■ YOUR ASSIGNMENT: Every entry below should appear in the answer exactly as written, apart from the pictures.

[[ GIVEN INFORMATION open ]]

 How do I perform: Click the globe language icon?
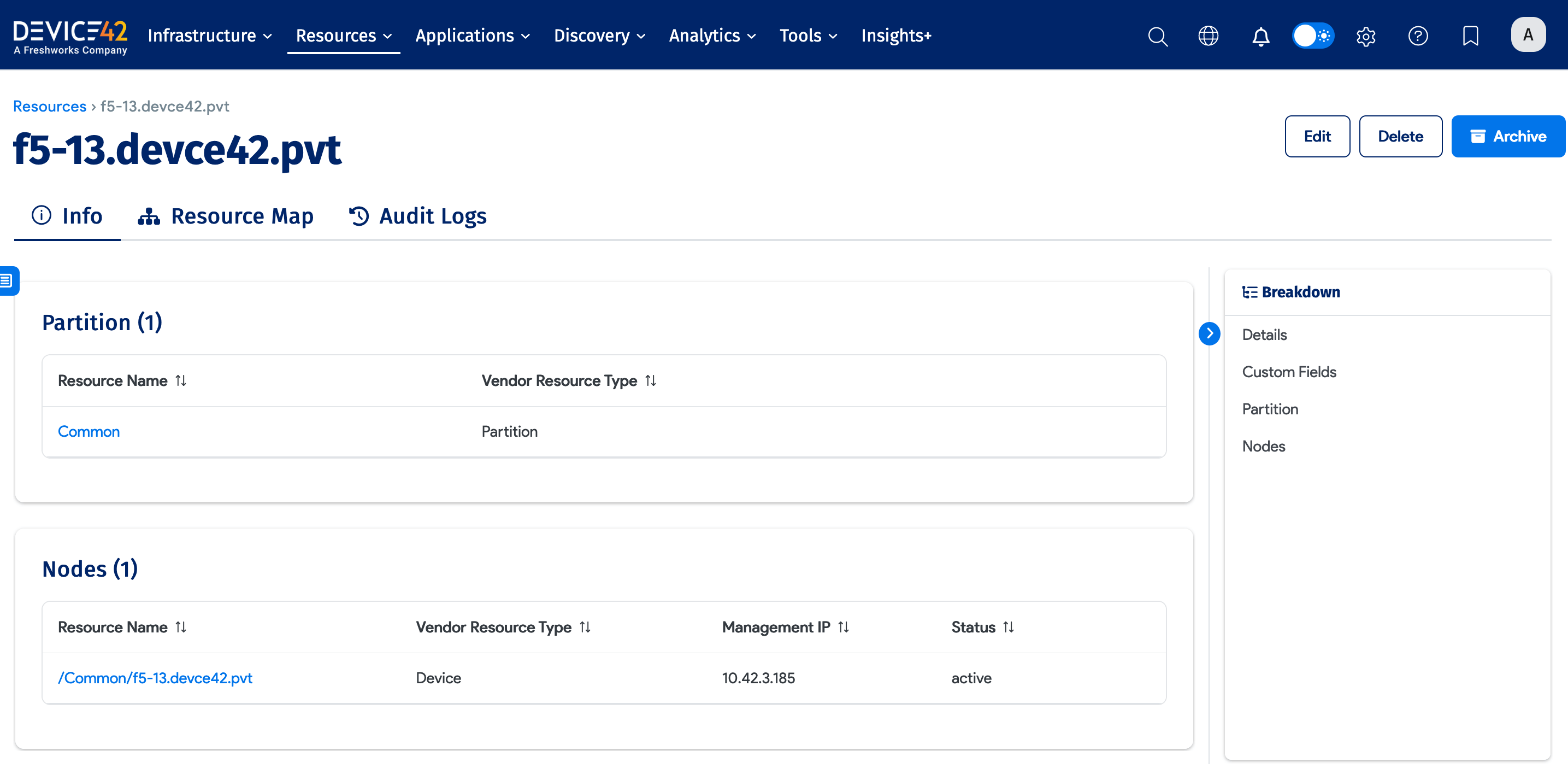coord(1209,36)
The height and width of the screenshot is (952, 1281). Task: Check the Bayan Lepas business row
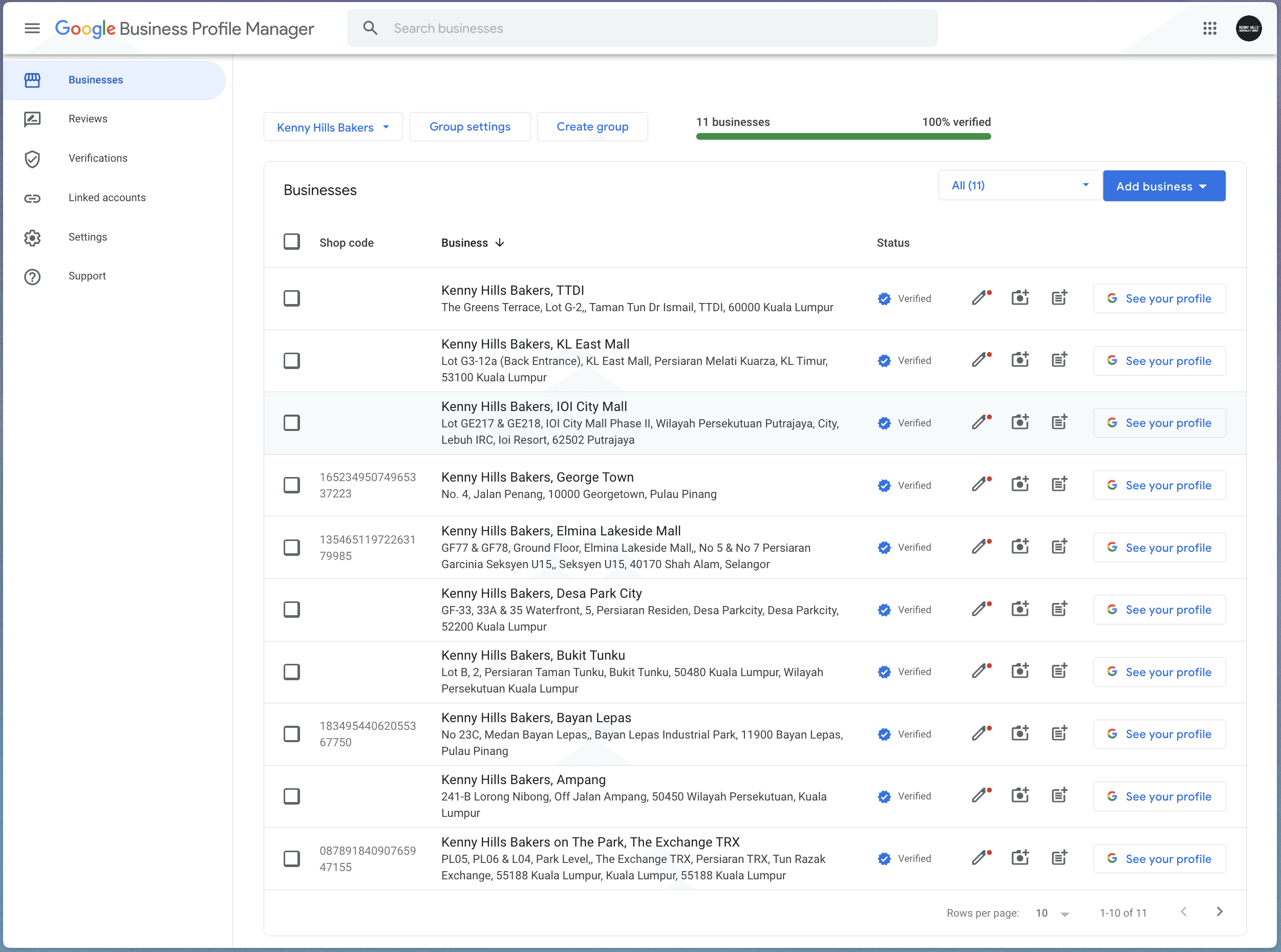pyautogui.click(x=292, y=733)
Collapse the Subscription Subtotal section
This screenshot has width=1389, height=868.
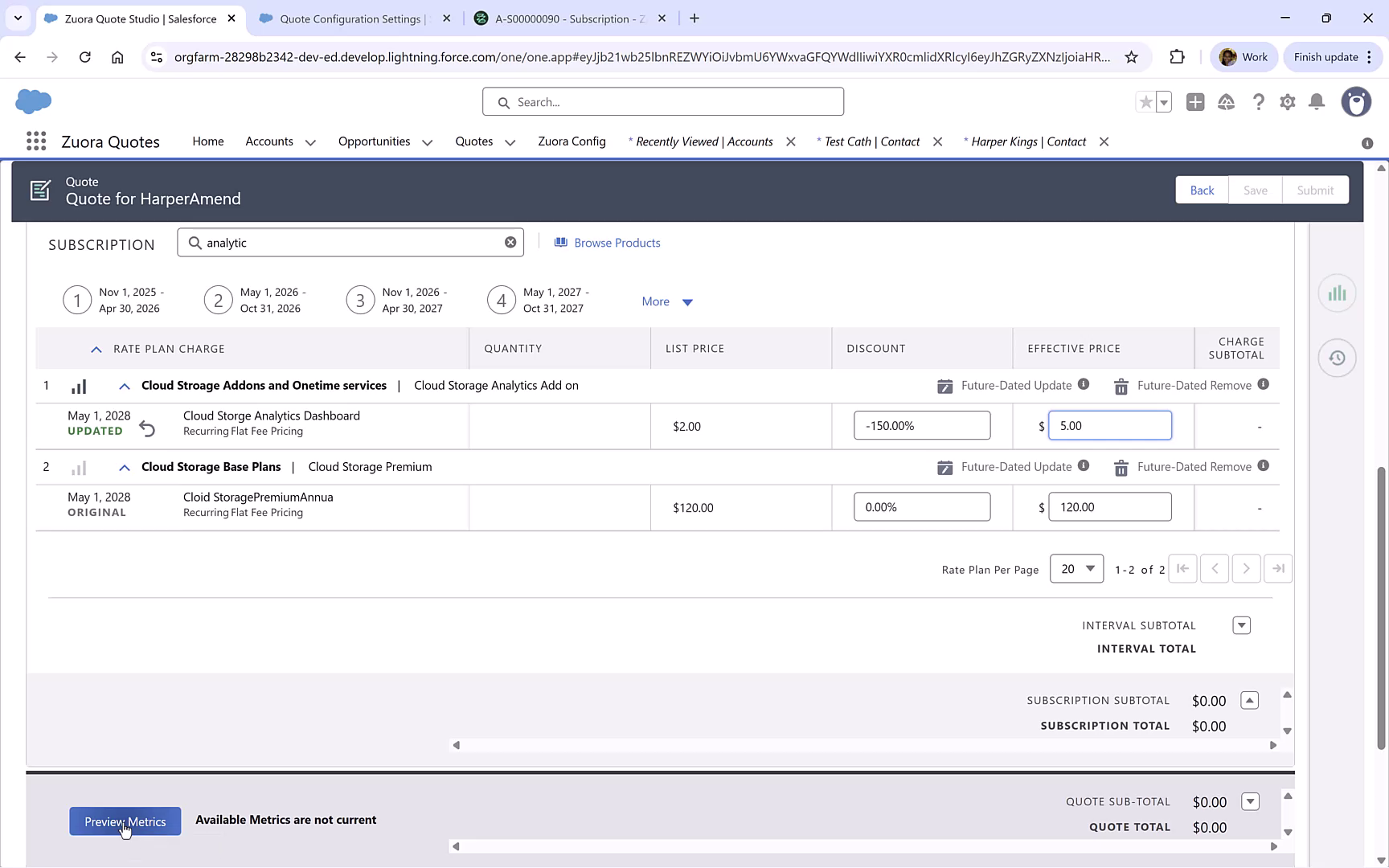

[[ GIVEN INFORMATION closed ]]

■ ANSWER TO THIS PROBLEM:
 How do I perform: Click the globe language icon?
coord(1209,36)
The height and width of the screenshot is (952, 1281). Task: Check the Bayan Lepas business row
pyautogui.click(x=292, y=733)
Collapse the Subscription Subtotal section
This screenshot has width=1389, height=868.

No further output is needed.